Aim of the exercise: Below are the records. Retype, exactly, the lines from the first through the line with "Brand (75, 2521)", and leave out the pictures.

•••

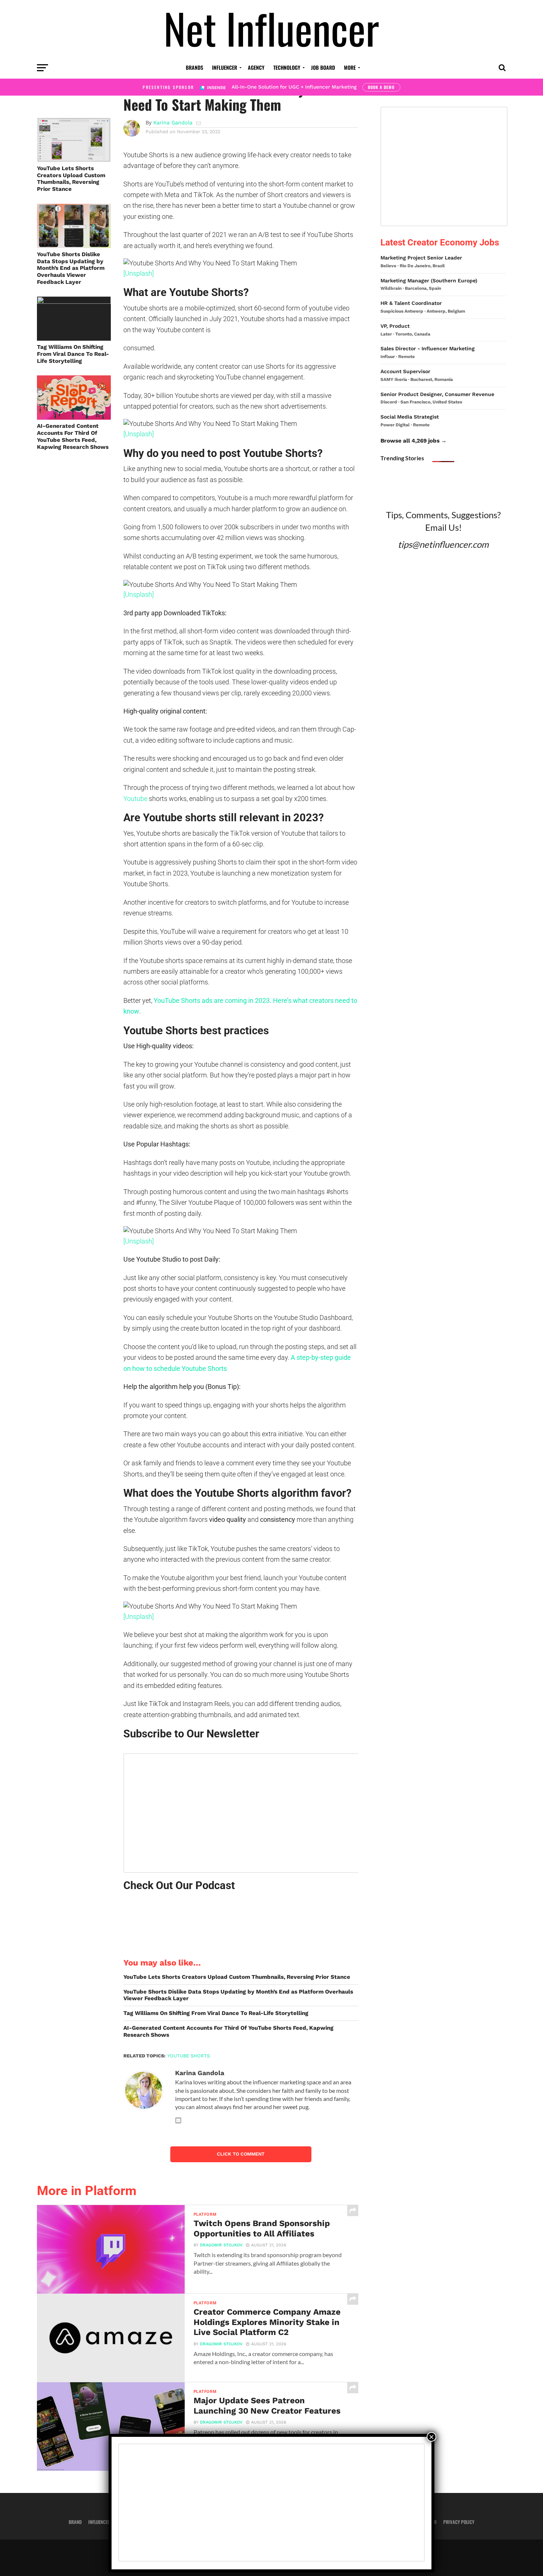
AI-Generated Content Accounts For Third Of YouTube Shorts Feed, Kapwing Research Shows (73, 436)
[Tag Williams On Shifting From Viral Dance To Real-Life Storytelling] (74, 301)
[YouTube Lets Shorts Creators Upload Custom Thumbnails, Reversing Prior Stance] (74, 159)
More (350, 67)
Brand (75, 2521)
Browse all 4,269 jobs (410, 440)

•••

Task answer:
AI-Generated Content Accounts For Third Of YouTube Shorts Feed, Kapwing Research Shows (73, 436)
[Tag Williams On Shifting From Viral Dance To Real-Life Storytelling] (74, 301)
[YouTube Lets Shorts Creators Upload Custom Thumbnails, Reversing Prior Stance] (74, 159)
More (350, 67)
Brand (75, 2521)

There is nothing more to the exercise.